En Europa Occidental y en los Estados Unidos los debates en torno a los significados del islam político reflejaban problemáticas vinculadas a diversos escenarios específicos de esas sociedades. Algunas de estas problemáticas eran la legitimación o la impugnación de las políticas exteriores de sus respectivos gobiernos; la reelaboración (crítica, legitimadora, o reparadora) de sus propias historias como potencias colonizadoras (tanto en el pasado, como en el caso de Francia en Argelia, o Gran Bretaña en Egipto, como respecto de sus intervenciones directas en el presente, como en el caso de Estados Unidos en Afganistán o Iraq) o la elaboración de discursos de inclusión/exclusión de la cultura islámica en general y de los musulmanes en particular, en el marco de las reivindicaciones ciudadanas de cada una de las sociedades en cuestión, en un contexto de diversos grados de racismo, xenofobia o nacionalismo antimusulmán y de crisis del multiculturalismo (Goody, 2005; Al-Sayyad y Castells, 2003; Jameson y Zizek, 2003; Ramadán, 2002; Roy, 2003 y 2006; Sartori, 2001).
En cambio, en América Latina y en particular, en Argentina, el interés y las preguntas acerca del islam político fueron, necesariamente, diferentes. En primer lugar, porque no hay un pasado de intervención colonial como potencias colonizadoras; en segundo lugar porque, por su grado de influencia, los gobiernos no estuvieron tan directamente involucrados en la agenda de la resolución de los conflictos internacionales; y en tercer lugar, porque, al menos en Argentina, no existió todavía una militancia islamista, es decir, comunidades musulmanas que expresaran sus posiciones políticas o se movilizaran políticamente -es decir, públicamente- ya sea como ciudadanos o con reivindicaciones de carácter local o universales, mediante un discurso islámico.
Sin embargo, también en Argentina hubo diferentes momentos en que pareció surgir una cuestión islámica. El primero de esos momentos, tuvo que ver con las repercusiones que sobre la comunidad musulmana local tuvieron los atentados, en la ciudad de Buenos Aires, contra la Embajada del Estado de Israel (1992) y contra la Asociación Mutual Israelita Argentina (1994). Entre esas repercusiones, la comunidad islámica, después de un período de “ocultamiento y discreción” (Vagni, 2011) debió aparecer públicamente asumiendo posiciones, e incluso explicando en qué consiste la identidad islámica en general y la de los musulmanes argentinos en particular, y, sobre todo, tomando distancia de sus identificaciones con el terrorismo (Brieger – Herszkowich, 2003). Es de destacar, entonces, que esta mayor visibilidad de la comunidad islámica en Argentina se produjo en la mencionada década de 1990, y no después de los atentados del 11 de septiembre de 2001 en Estados Unidos, como sucedió en otros lugares del mundo (Montenegro, 2010).
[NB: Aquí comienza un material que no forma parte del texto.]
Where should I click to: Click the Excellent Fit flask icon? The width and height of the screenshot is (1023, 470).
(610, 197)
En la década siguiente, sendos conflictos armados ocurridos en Medio Oriente, por un lado la invasión de Israel al Líbano (2006) y por otro lado, los bombardeos israelíes a la Franja de Gaza (2009), generaron nuevamente la exposición pública de la comunidad musulmana argentina, esta vez expresando su solidaridad con los árabes libaneses y palestinos, y su repudio al Estado de Israel.
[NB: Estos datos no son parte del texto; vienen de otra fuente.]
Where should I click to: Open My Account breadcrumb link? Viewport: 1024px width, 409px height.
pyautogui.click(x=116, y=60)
En la bibliografía que analiza al islam político se pueden distinguir tres ejes que concentran la atención de los autores y orientan su interpretación del fenómeno. El primero es la discusión en torno a la denominación correcta para el objeto descripto; en segundo lugar, se encuentran los debates acerca de cuáles son las variables que se deberían enfatizar para explicar el éxito de este discurso, entre las cuales sobresalen las que hacen hincapié en las expresiones de clase, en las demandas políticas, y en las reivindicaciones culturales; por último, aparecen las discusiones acerca de la relación entre las élites dirigentes de los movimientos islámicos y sus bases sociales de apoyo. En este trabajo se desarrollan en profundidad las discusiones planteadas en los dos primeros ejes que retoman los problemas en torno a la denominación y los enfoques de abordaje.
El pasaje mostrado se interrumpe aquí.